Opsumit - withdrawal of application for variation to marketing authorisation
Application withdrawn
The application for a change to this medicine's authorisation has been withdrawn.
macitentan
Post-authorisationHuman
Opsumit is a medicine used for the long-term treatment of pulmonary arterial hypertension (PAH), in which abnormally high blood pressure in the lungs leads to symptoms such as breathlessness and fatigue. If left untreated PAH can result in weakening of the heart muscle or heart failure.
Opsumit has been authorised in the EU since December 2013. It contains the active substance macitentan and is available as tablets.
The company applied to extend the use of Opsumit to treat CTEPH which is similar to PAH but has a different cause (mainly blood clots).
Opsumit was expected to be used for patients with CTEPH that cannot be corrected by surgery and that causes undue symptoms such as breathlessness or chest pain when the patient carries out normal physical activities (WHO functional classes II and III).

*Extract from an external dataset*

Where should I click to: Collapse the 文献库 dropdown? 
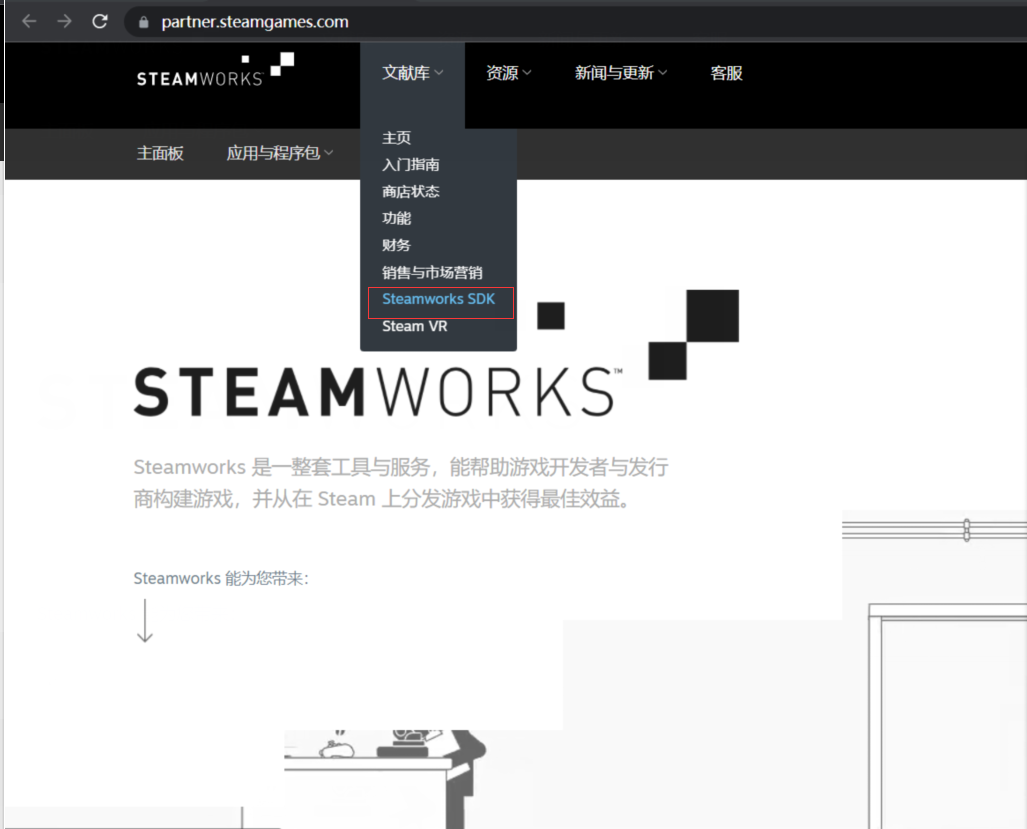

The active substance in Opsumit, macitentan, works by blocking receptors in the blood vessels which are the targets for endothelin, a substance naturally produced in the body. When endothelin attaches to these receptors it triggers a narrowing of the blood vessels walls and increases the blood pressure. By blocking these receptors in the lungs, macitentan helps stop this effect, widening the blood vessels in the lungs and thereby bringing down the blood pressure.
Opsumit was expected to work in patients with CTEPH in the same way that it works in patients with PAH.
The company presented data from a main study involving 80 patients with CTEPH that could not be corrected with surgery in which the patients were given either Opsumit or placebo (a dummy treatment). The study looked at improvements in pulmonary vascular resistance (PVR) after four months. PVR is a measure of how hard the heart has to work to push blood through the blood vessels in the lungs.
The application was withdrawn after the European Medicines Agency had evaluated the initial information from the company and had prepared questions for the company. After the Agency had assessed the company’s responses to the questions, there were still some unresolved issues.
Based on the review of the information and the company’s responses to the Agency’s questions, at the time of the withdrawal, the Agency had some concerns and its provisional opinion was that Opsumit could not have been authorised for the treatment of CTEPH.
The results of the main study were difficult to interpret, and there were several deviations from the study protocol which may have made the results less reliable. Therefore, at the time of the withdrawal, the Agency’s opinion was that the company had not provided enough information to support the application for a change to the marketing authorisation of Opsumit.
In its Withdrawal letter: Opsumit (II-0029), the company stated that it had withdrawn the application following feedback from EMA’s human medicines committee (CHMP) about the study and the way it was carried out.
The company informed the Agency that it does not anticipate any consequences on ongoing clinical trials with Opsumit. If you are in a clinical trial and need more information about your treatment, speak with your clinical trial doctor.
There are no consequences on the use of Opsumit in its currently authorised use.